Who better than Paul Verhoeven to slaughter the sacred cow that is the World War II drama? Working in his native Holland for the first time since 1983’s The Fourth Man, the director of Basic Instinct and Showgirls purges the genre of middlebrow sanctimony, recasting it as—what else—an erotic thriller. In the final months of the war, a young Jewish woman (Carice van Houten, in a star-making performance) survives the massacre of her family, joins the resistance, infiltrates the Nazis, and falls for a kindly Gestapo officer. At once brash and nuanced, Black Book rejects any comfortable notions of heroism and victimhood. It’s a work of surprising moral complexity, built on the productive tension between Verhoeven’s typically in-your-face direction (flesh-wound close-ups, a pubic dye job, a ritual humiliation involving a vat of feces) and the screenplay’s numerous ethical subtleties.
As in his previous feature, The World, set in a Beijing theme park filled with scale replicas of global tourist attractions, Jia Zhangke sets a prosaic human drama against a stunning location with great surrealist value and metaphorical import—this time Fengjie, a small town by the Yangtze, progressively undergoing demolition and soon to be submerged by the Three Gorges Dam. Shot in unnervingly crisp hi-def video, this winner of the Golden Lion at Venice is, like Jia’s other films, a stoic, empathetic portrait of those left behind by a rapidly modernizing society’s blind lunge toward free markets. It’s also equal parts documentary and science fiction (with playful special effects emphasizing the landscape’s alien quality). Jia was also in Toronto with Still Life‘s companion piece, the powerfully strange documentary diptych Dong, which focuses on the painter Liu Xiao-dong and is split evenly between two groups of Liu’s subjects: male laborers in Fengjie and female sex workers in Bangkok.

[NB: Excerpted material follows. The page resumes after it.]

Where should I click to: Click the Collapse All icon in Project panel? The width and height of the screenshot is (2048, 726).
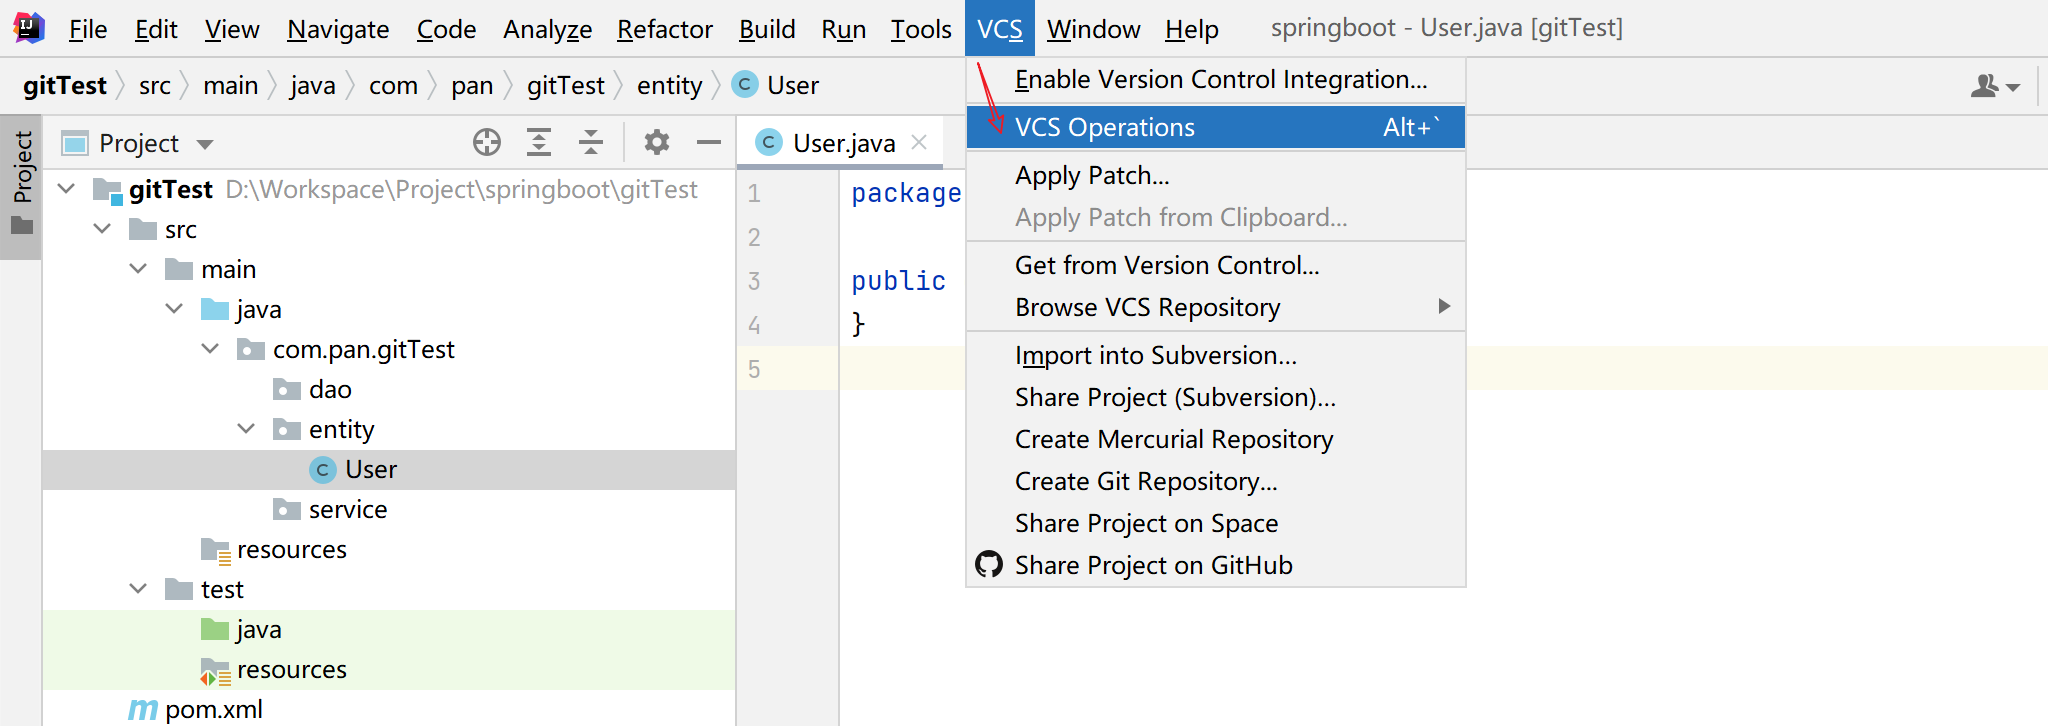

I Don’t Want to Sleep Alone
One of six features commissioned by the New Crowned Hope festival in Vienna to mark Mozart’s 250th birthday, Tsai Ming-liang’s new film further refines and rarefies this obsessive filmmaker’s established themes. The Taiwan-based director returns to Malaysia, where he was born, and gravitates to the social and economic fringes of the capital Kuala Lumpur, where half-built skyscrapers and a community of migrant workers are, respectively, the visible and invisible legacies of the economic boom and bust of the 1990s. Much of the film takes place in and around a concrete shell of a building with an ominously stagnant pool of dark water in its bowels. As usual, Tsai’s near-mute characters slowly give in to an animal hunger for human contact. The film culminates with a transcendent vision of doomsday love. Even by Tsai’s elevated standards, the final shot is one of otherworldly beauty.
Reginald Harkema’s comedy ponders the practical realities of fighting the Man at an age when you no longer have the energy and in an age when the Man would appear to have conclusively won. Pushing 40, a pair of former anarchists (Canadian film stalwarts Don McKellar and Tracy Wright) live off the grid, scavenging for a living, as penance for an activist past gone awry; a young pot dealer and would-be revolutionary (Nadia Litz) awakens old tendencies in the bickering couple. Tart and wistful, Monkey Warfare is the rare film about radicalism that blunts its nostalgia with cold, hard, present-day truths, and it features what might be a career-best performance from McKellar (who recently won a Tony Award for co-writing The Drowsy Chaperone). The film’s vinyl soundtrack album (with the Fugs’ “Kill for Peace” and Sun Ra’s “Nuclear War”) and “I FUCK THE MAN” T-shirt were also the festival’s best promotional items.